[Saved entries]
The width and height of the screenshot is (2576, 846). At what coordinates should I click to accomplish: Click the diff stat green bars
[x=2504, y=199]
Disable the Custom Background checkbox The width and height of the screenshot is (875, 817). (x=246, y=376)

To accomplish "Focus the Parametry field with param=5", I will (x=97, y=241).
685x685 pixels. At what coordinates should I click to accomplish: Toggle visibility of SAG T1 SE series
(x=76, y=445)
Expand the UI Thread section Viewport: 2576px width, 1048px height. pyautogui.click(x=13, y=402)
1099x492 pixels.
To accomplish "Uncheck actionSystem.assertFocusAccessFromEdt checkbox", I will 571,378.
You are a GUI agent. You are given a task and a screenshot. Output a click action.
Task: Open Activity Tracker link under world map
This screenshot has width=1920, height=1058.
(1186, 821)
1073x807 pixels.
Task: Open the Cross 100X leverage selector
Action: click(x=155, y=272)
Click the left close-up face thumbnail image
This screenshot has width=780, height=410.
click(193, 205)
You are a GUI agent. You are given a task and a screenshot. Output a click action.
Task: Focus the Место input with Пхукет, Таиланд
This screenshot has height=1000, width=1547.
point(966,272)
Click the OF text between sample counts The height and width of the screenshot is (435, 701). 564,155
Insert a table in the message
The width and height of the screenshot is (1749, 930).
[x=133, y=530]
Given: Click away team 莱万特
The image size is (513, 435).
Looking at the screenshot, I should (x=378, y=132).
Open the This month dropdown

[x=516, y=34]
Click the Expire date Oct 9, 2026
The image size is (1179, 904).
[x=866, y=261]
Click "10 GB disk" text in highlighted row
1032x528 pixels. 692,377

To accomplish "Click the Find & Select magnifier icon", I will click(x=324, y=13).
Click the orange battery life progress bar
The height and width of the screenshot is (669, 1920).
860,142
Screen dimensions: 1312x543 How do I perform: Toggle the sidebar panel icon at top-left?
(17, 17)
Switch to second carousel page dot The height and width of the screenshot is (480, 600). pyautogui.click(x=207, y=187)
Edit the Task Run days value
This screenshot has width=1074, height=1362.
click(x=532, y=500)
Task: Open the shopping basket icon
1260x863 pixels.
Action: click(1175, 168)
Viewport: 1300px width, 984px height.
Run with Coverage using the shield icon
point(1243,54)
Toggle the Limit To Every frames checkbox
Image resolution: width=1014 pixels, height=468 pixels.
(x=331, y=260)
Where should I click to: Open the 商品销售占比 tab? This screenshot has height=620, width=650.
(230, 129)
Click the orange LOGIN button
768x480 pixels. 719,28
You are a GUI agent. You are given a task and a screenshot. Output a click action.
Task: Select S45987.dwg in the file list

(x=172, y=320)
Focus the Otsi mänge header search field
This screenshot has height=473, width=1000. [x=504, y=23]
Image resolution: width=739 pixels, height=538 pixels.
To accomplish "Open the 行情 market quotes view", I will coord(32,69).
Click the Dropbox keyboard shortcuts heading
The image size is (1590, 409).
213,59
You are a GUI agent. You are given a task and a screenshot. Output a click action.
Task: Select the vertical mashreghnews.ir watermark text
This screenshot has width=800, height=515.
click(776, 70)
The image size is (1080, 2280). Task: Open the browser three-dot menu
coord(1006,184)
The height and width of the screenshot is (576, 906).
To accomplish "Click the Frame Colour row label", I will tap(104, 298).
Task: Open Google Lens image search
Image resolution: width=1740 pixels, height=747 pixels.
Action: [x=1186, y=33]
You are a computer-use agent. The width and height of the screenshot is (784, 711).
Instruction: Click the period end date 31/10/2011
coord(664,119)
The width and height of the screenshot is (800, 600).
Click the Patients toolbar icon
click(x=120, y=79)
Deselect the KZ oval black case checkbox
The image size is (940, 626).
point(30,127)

▶ **Task prompt**: Copy every line of the records word for word.

▶ **Result of this exercise**:
The width and height of the screenshot is (2576, 846). At what coordinates should I click to accomplish: Click the diff stat green bars
[x=2504, y=199]
Disable the Custom Background checkbox The width and height of the screenshot is (875, 817). (x=246, y=376)

To accomplish "Focus the Parametry field with param=5", I will (x=97, y=241).
685x685 pixels. At what coordinates should I click to accomplish: Toggle visibility of SAG T1 SE series
(x=76, y=445)
Expand the UI Thread section Viewport: 2576px width, 1048px height. pyautogui.click(x=13, y=402)
1099x492 pixels.
To accomplish "Uncheck actionSystem.assertFocusAccessFromEdt checkbox", I will 571,378.
You are a GUI agent. You are given a task and a screenshot. Output a click action.
Task: Open Activity Tracker link under world map
This screenshot has width=1920, height=1058.
(1186, 821)
1073x807 pixels.
Task: Open the Cross 100X leverage selector
Action: click(x=155, y=272)
Click the left close-up face thumbnail image
This screenshot has width=780, height=410.
click(193, 205)
You are a GUI agent. You are given a task and a screenshot. Output a click action.
Task: Focus the Место input with Пхукет, Таиланд
This screenshot has height=1000, width=1547.
point(966,272)
Click the OF text between sample counts The height and width of the screenshot is (435, 701). 564,155
Insert a table in the message
The width and height of the screenshot is (1749, 930).
[x=133, y=530]
Given: Click away team 莱万特
The image size is (513, 435).
Looking at the screenshot, I should (x=378, y=132).
Open the This month dropdown

[x=516, y=34]
Click the Expire date Oct 9, 2026
The image size is (1179, 904).
[x=866, y=261]
Click "10 GB disk" text in highlighted row
1032x528 pixels. 692,377

To accomplish "Click the Find & Select magnifier icon", I will click(x=324, y=13).
Click the orange battery life progress bar
The height and width of the screenshot is (669, 1920).
860,142
Screen dimensions: 1312x543 How do I perform: Toggle the sidebar panel icon at top-left?
(17, 17)
Switch to second carousel page dot The height and width of the screenshot is (480, 600). pyautogui.click(x=207, y=187)
Edit the Task Run days value
This screenshot has width=1074, height=1362.
click(x=532, y=500)
Task: Open the shopping basket icon
1260x863 pixels.
Action: click(1175, 168)
Viewport: 1300px width, 984px height.
Run with Coverage using the shield icon
point(1243,54)
Toggle the Limit To Every frames checkbox
Image resolution: width=1014 pixels, height=468 pixels.
(x=331, y=260)
Where should I click to: Open the 商品销售占比 tab? This screenshot has height=620, width=650.
(230, 129)
Click the orange LOGIN button
768x480 pixels. 719,28
You are a GUI agent. You are given a task and a screenshot. Output a click action.
Task: Select S45987.dwg in the file list

(x=172, y=320)
Focus the Otsi mänge header search field
This screenshot has height=473, width=1000. [x=504, y=23]
Image resolution: width=739 pixels, height=538 pixels.
To accomplish "Open the 行情 market quotes view", I will coord(32,69).
Click the Dropbox keyboard shortcuts heading
The image size is (1590, 409).
213,59
You are a GUI agent. You are given a task and a screenshot. Output a click action.
Task: Select the vertical mashreghnews.ir watermark text
This screenshot has width=800, height=515.
click(776, 70)
The image size is (1080, 2280). Task: Open the browser three-dot menu
coord(1006,184)
The height and width of the screenshot is (576, 906).
To accomplish "Click the Frame Colour row label", I will tap(104, 298).
Task: Open Google Lens image search
Image resolution: width=1740 pixels, height=747 pixels.
Action: [x=1186, y=33]
You are a computer-use agent. The width and height of the screenshot is (784, 711).
Instruction: Click the period end date 31/10/2011
coord(664,119)
The width and height of the screenshot is (800, 600).
Click the Patients toolbar icon
click(x=120, y=79)
Deselect the KZ oval black case checkbox
The image size is (940, 626).
point(30,127)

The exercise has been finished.